The Netflix logo is shown in this illustration photograph in Encinitas, California.

Mike Blake | Reuters

The new Netflix documentary-drama “The Social Dilemma” has sparked some social media users to abandon their accounts — but it’s unlikely to put a dent in the tech giants it takes on.

A frequent entry on Netflix’s Top 10 list of most popular movies since its September 9 premiere on the platform, “The Social Dilemma” has been praised for being “possibly the single most lucid, succinct, and profoundly terrifying analysis of social media ever created” by Indiewire as well as criticized for being “manipulative and misleading” by tech analyst Benedict Evans.

“The Social Dilemma” explores how the Internet’s most popular products work on a basic business model of tracking users’ behavior in order to sell targeted ads and induce addiction in a vicious cycle. The film blends interviews with tech experts, including many former employees of Silicon Valley giants, and PSA-style dramatic scenarios illustrating the negative effects of social media on average Americans. Among the many issues the film touches on include how tech companies have influenced elections, ethnic violence and rates of depression and suicide. 

The employee interviews are the most interesting part, as they explain how their companies developed technology that so effectively manipulates the human psyche, and express their regrets over what they unleashed. Their warnings are dire.

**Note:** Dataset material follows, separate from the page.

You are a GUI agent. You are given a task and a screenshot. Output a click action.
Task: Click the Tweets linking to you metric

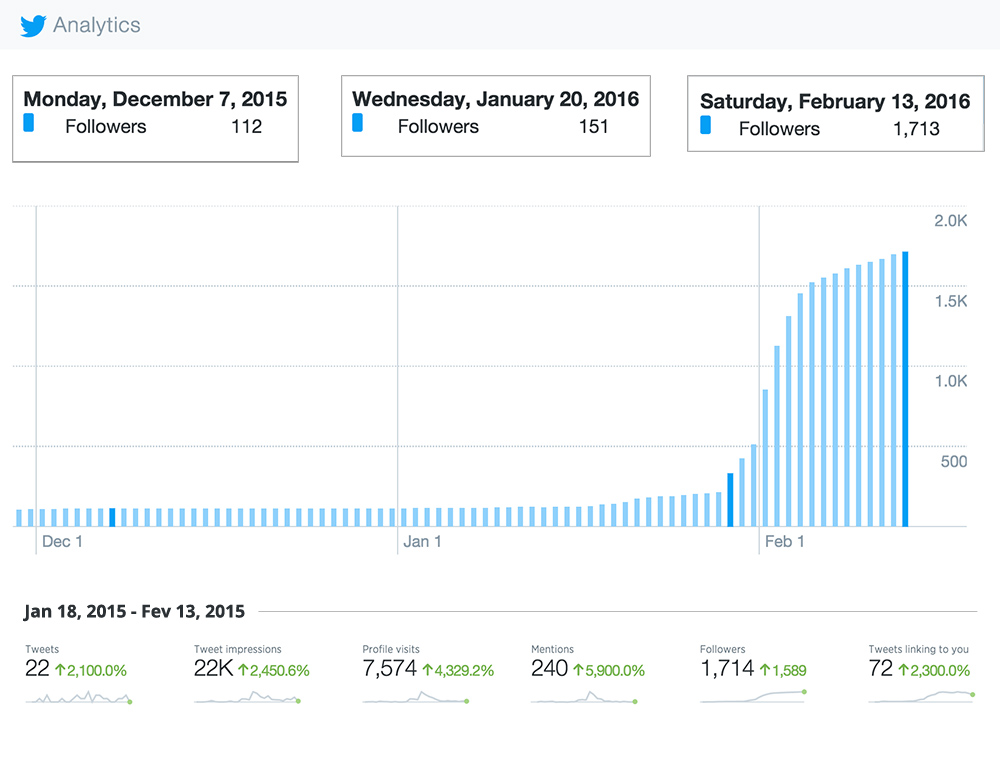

In the film, former Facebook executive Tim Kendall says his biggest short-term worry is “civil war,” while technology pioneer Jaron Lanier warns, “If we go down the status quo for, let’s say, another 20 years, we probably destroy our civilization through willful ignorance.”

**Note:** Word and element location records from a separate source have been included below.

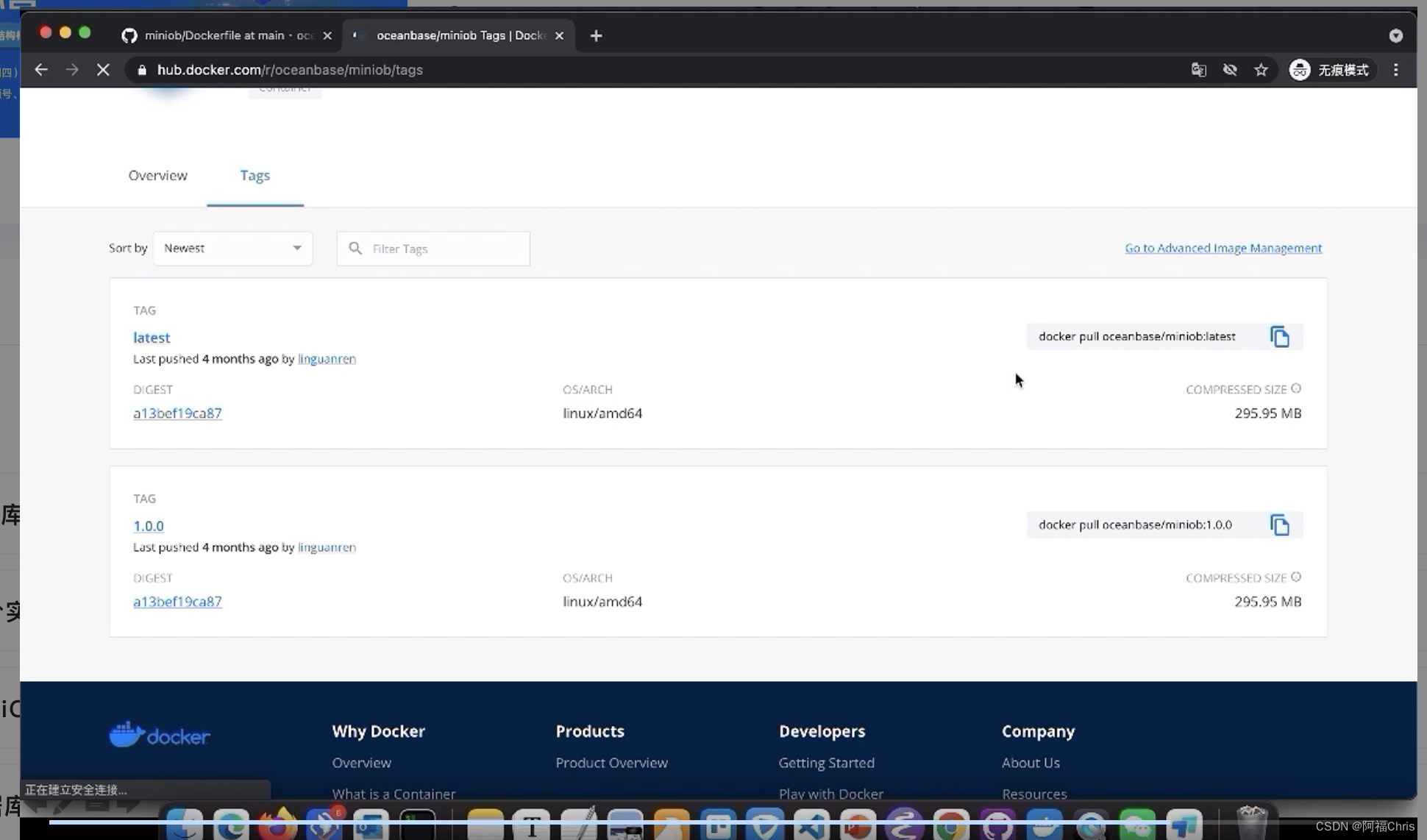The width and height of the screenshot is (1427, 840).
Task: Open the tab search dropdown arrow
Action: coord(1395,35)
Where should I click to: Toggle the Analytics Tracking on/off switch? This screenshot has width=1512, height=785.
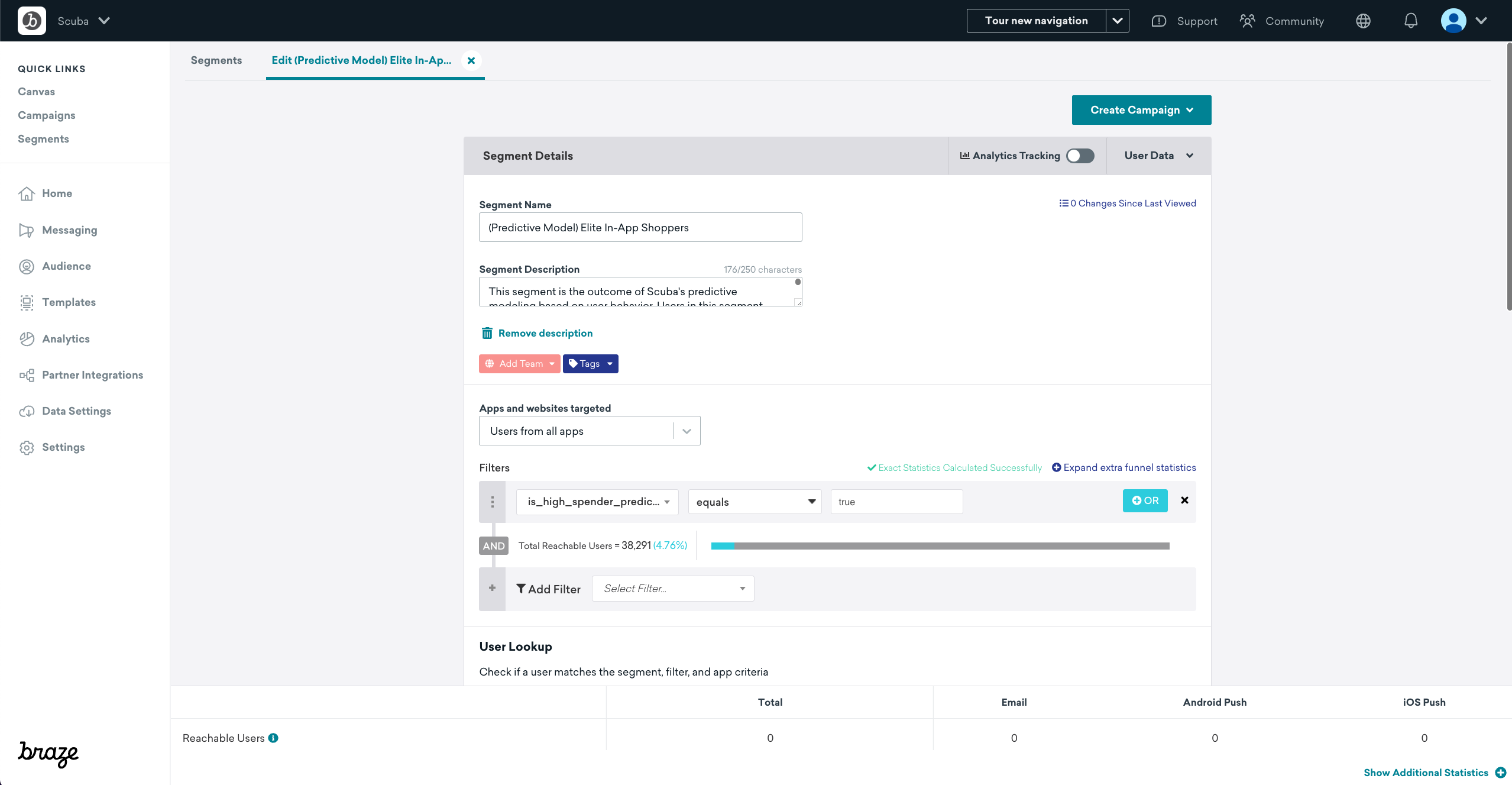click(x=1079, y=155)
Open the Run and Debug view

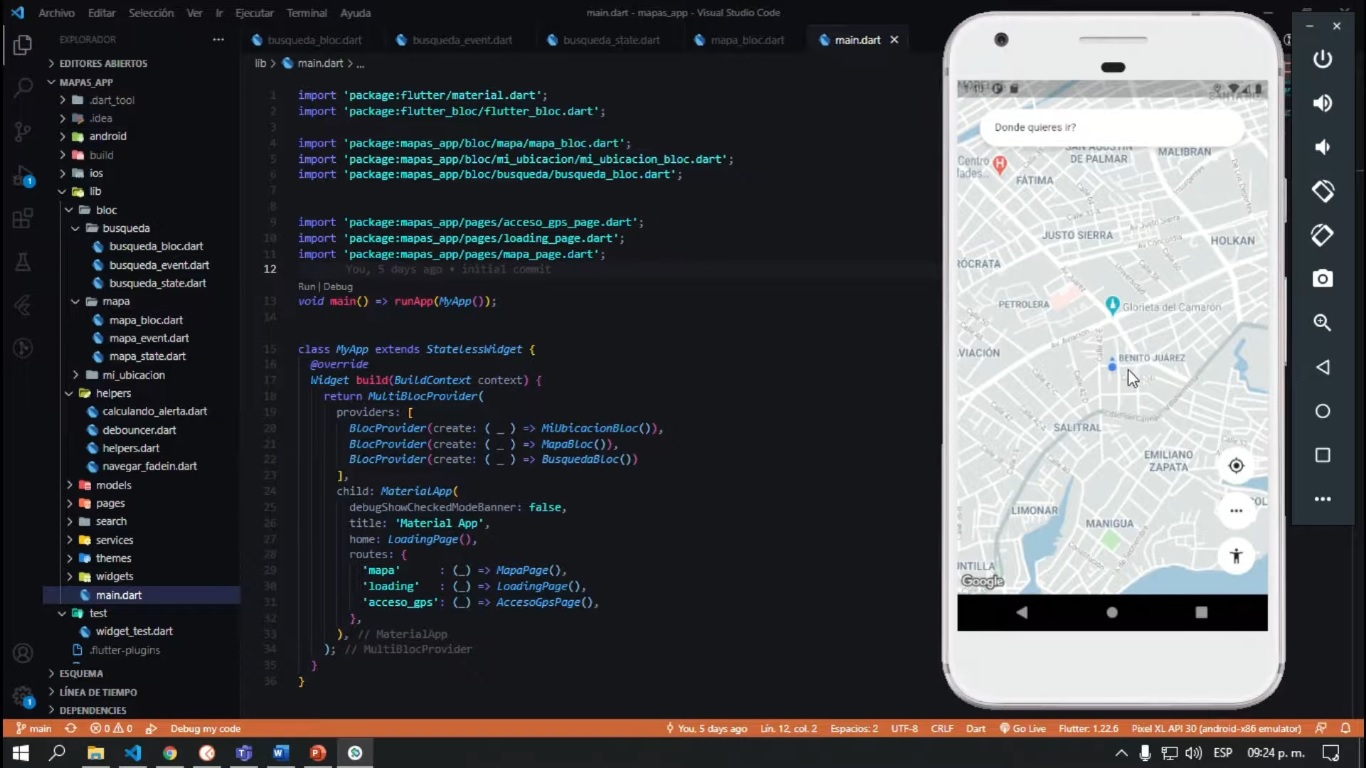click(22, 175)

Despite the confessionals and doomsaying, however, the final recommendations to the average consumer of these tech products are disappointingly unoriginal. These self-help suggestions include: turn off notifications; uninstall time-wasting apps; fact-check before you share sources; and follow people with different views than you.

Perhaps the most ironic one is not to watch what the recommendation algorithms suggest — although presumably the exception is when the Netflix algorithm loads up “The Social Dilemma.”

Big tech companies are not likely to take films like “The Social Dilemma” as an existential threat. Facebook, a frequent target of social media criticism, still posted record highs in audience and revenue this year. Advertiser boycotts sparked by dissatisfaction with the company’s hate speech policies had little serious impact, as Mark Zuckerberg successfully predicted.

“The Social Dilemma” ends with interviewees exhorting viewers to “change the conversation” around technology.

But after all these tech figures’ explanations about how effective they and their companies were at hijacking human psychology for profit — explanations that include more than a few comparisons of engineers to magicians, and a ham-handed use of the song “I Put a Spell on You” — the rhetoric falls a little flat. Shouldn’t the tech industry itself be able to do more? “The Social Dilemma” still seems to put the onus on us, the users, when it should be asking more of its participants.